======== Given data ========
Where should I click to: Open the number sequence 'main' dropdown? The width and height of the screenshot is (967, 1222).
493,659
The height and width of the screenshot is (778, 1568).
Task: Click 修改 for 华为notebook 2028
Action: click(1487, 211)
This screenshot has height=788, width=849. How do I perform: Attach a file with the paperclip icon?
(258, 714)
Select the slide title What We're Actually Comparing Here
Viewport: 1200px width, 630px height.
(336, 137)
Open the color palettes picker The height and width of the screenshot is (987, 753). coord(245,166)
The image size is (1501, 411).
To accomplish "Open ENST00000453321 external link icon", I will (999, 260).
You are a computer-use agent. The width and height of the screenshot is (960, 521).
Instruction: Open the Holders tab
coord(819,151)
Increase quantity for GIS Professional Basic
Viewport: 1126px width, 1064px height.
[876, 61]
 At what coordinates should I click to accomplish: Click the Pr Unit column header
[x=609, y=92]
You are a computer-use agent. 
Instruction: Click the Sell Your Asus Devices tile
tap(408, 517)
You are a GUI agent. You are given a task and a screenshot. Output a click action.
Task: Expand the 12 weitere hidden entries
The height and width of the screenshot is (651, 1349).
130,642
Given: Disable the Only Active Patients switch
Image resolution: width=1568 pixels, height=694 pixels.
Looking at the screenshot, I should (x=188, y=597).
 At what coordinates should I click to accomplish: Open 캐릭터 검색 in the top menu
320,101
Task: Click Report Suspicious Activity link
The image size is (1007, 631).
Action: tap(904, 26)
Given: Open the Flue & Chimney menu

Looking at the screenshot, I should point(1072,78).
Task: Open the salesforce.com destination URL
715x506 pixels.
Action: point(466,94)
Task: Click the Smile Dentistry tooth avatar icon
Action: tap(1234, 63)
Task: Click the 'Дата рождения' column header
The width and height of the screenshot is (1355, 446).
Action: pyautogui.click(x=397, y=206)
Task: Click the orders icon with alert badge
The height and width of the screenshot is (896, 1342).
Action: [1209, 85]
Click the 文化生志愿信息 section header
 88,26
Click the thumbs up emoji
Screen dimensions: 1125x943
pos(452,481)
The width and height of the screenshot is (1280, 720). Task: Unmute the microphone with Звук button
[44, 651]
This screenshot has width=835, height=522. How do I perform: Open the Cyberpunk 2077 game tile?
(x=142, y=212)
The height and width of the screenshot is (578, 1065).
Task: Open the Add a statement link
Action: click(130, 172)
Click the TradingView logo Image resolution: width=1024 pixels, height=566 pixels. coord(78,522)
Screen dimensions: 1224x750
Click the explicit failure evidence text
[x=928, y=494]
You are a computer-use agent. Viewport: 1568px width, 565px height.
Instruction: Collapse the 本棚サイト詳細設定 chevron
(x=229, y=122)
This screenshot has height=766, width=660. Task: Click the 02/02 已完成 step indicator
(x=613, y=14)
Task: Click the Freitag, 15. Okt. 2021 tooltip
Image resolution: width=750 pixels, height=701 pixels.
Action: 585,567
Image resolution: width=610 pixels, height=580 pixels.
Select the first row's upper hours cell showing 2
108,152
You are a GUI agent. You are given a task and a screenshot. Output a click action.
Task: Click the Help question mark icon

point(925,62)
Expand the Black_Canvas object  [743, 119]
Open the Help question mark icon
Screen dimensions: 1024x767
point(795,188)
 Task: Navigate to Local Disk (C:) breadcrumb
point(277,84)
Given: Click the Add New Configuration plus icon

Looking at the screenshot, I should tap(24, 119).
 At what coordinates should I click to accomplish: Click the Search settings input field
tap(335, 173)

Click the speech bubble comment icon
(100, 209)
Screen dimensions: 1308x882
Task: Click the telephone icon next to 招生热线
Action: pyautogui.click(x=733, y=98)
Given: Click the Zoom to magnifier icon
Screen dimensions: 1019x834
========
(What the task asks): Please copy, exactly as written, every line in the listing above from the line with "Select the slide" up to and including the line with "You are a computer-use agent. The".

(Written answer):
Select the slide title What We're Actually Comparing Here
Viewport: 1200px width, 630px height.
(336, 137)
Open the color palettes picker The height and width of the screenshot is (987, 753). coord(245,166)
The image size is (1501, 411).
To accomplish "Open ENST00000453321 external link icon", I will (999, 260).
You are a computer-use agent. The width and height of the screenshot is (960, 521).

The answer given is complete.